Chapter 24 Advanced 58 Questions

Practice Questions — Database Design and Normalization (1NF, 2NF, 3NF, BCNF)

← Back to Notes

9 Easy

12 Medium

12 Hard

Topic-Specific Questions

Question 1

Easy

Why do we normalize databases?

Three keywords: redundancy, anomalies, integrity.

To eliminate data redundancy (each fact stored once), to avoid update/insertion/deletion anomalies, and to enable referential integrity via foreign keys. A normalized schema survives schema evolution and concurrent modification far better than a denormalized one.

Question 2

Easy

What makes a table violate 1NF?

Think about a single cell.

Any column that stores multiple values in a single cell — CSV strings, JSON arrays of scalars used as lookup keys, comma-separated foreign-key lists. In a 1NF table, every cell holds a single atomic value.

Question 3

Easy

What is a functional dependency?

X determines Y.

A rule X -> Y saying: for every X value, there is exactly one Y value. Example: roll_no -> student_name means every roll number identifies exactly one student. Functional dependencies are the foundation of normalization theory.

Question 4

Easy

What is an update anomaly?

Think about updating redundant data.

A situation where the same fact is stored in many places, and updating it requires changing every copy atomically. If even one copy is missed, the database contradicts itself. Eliminated by normalization — each fact lives in one row.

Question 5

Easy

Is this table in 1NF?

CREATE TABLE t (
    id INT PRIMARY KEY,
    tags VARCHAR(200)   -- 'sports,news,cricket'
);

Multiple values in one column?

No. The tags column stores multiple values, violating 1NF.

Question 6

Easy

What is a composite primary key?

More than one column.

A primary key that consists of two or more columns whose combined values uniquely identify a row. Typical in junction tables for N-M relationships: enrollments(student_id, course_id) where each pair is unique.

Question 7

Medium

What is the difference between 2NF and 3NF?

Partial vs transitive.

2NF forbids partial dependencies: when the PK is composite, no non-key column may depend on only part of it. 3NF forbids transitive dependencies: no non-key column may depend on another non-key column. 2NF is only ever violated with composite PKs; 3NF can be violated with any PK.

Question 8

Medium

Given (emp_id PK, emp_name, dept_id, dept_name), which normal form is violated?
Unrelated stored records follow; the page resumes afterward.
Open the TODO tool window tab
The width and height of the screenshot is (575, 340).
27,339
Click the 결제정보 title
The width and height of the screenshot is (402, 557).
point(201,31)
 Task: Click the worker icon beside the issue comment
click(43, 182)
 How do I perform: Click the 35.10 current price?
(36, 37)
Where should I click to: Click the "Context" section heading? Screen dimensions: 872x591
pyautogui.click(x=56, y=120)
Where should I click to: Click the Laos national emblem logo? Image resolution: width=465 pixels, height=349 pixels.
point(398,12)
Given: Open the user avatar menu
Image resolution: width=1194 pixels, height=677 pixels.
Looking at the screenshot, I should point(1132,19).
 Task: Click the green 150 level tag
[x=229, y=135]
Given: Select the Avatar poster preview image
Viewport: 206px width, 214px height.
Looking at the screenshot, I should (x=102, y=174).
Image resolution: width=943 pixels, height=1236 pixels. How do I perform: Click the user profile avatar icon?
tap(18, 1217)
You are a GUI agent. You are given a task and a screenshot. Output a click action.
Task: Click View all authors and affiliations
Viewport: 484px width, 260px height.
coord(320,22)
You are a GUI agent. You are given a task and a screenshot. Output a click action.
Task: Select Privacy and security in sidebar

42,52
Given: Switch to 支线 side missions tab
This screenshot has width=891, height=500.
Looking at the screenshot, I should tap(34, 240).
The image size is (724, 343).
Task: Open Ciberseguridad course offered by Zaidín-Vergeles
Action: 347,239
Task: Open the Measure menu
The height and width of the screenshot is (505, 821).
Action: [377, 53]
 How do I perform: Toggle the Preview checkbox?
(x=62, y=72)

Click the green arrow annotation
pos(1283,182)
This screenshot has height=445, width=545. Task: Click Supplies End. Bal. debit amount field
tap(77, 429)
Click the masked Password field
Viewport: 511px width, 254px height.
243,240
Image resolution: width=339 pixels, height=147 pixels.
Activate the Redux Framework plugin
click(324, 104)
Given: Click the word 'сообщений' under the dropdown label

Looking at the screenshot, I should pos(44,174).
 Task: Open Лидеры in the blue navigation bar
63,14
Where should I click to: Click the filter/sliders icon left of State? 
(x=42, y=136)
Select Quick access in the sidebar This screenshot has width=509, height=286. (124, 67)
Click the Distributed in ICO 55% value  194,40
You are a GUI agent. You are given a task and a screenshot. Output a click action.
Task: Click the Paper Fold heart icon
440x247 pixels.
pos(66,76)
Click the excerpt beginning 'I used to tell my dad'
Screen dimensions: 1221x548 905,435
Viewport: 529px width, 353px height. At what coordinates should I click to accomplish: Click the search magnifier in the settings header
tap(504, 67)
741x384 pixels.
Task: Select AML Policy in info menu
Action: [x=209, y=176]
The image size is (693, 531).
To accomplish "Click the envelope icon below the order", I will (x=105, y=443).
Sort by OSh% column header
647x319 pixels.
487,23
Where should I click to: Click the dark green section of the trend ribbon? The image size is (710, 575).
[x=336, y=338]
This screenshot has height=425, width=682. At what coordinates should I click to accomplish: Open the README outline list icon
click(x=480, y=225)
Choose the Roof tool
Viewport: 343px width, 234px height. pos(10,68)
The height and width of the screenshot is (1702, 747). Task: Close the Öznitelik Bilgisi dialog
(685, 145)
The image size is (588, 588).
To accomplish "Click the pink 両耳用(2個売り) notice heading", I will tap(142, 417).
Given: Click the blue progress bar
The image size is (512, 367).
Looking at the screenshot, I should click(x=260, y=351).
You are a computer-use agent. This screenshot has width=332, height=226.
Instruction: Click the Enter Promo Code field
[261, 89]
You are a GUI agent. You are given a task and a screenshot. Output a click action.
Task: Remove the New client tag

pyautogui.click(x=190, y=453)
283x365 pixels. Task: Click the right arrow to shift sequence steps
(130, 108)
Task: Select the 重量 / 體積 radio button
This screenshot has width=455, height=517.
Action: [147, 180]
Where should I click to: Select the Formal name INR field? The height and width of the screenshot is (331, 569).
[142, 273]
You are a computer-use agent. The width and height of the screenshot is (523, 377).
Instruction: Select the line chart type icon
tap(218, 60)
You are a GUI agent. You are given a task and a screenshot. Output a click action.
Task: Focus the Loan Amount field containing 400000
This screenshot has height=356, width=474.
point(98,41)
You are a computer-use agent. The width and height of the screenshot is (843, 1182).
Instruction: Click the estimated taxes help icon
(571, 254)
dept_name depends on dept_id, not emp_id.

3NF. dept_name is transitively dependent on emp_id (emp_id -> dept_id -> dept_name). The table is in 1NF and 2NF but not 3NF. Fix: move dept_name into a departments table keyed by dept_id.

Question 9

Medium

What is a transitive dependency?

A -> B -> C, but C does not directly need A.

A dependency where a non-key column A determines another non-key column B (A -> B), and the PK determines A. So the PK determines B only through A — indirectly. 3NF requires you to break this chain by moving B into a table keyed by A.

Question 10

Medium

When would you denormalize?

Trade-off.

When a specific read path is hot enough that the JOIN cost dominates performance, and the write cost of keeping copies in sync is acceptable. Typical cases: dashboards, feeds, full-text search indexes, reporting summaries.

Question 11

Medium

What is the difference between a primary key and a surrogate key?

Natural vs invented.

A primary key is the column(s) that uniquely identify rows. A surrogate key is an invented PK (usually INT AUTO_INCREMENT or UUID) that has no business meaning. A natural key is a real-world identifier used as PK (email, ISBN). Modern practice: surrogate keys as PKs; natural keys as UNIQUE constraints.

Question 12

Medium

What is cardinality in an ER diagram?

1-1, 1-N, N-M.

The number of rows on each side of a relationship. 1-1: each row relates to at most one row on the other side (user <-> profile). 1-N: one row relates to many on the other (customer -> orders). N-M: many on each side (students <-> courses). Cardinality dictates how you model: FK column for 1-1 and 1-N, junction table for N-M.

Question 13

Hard

What is BCNF and how does it differ from 3NF in practice?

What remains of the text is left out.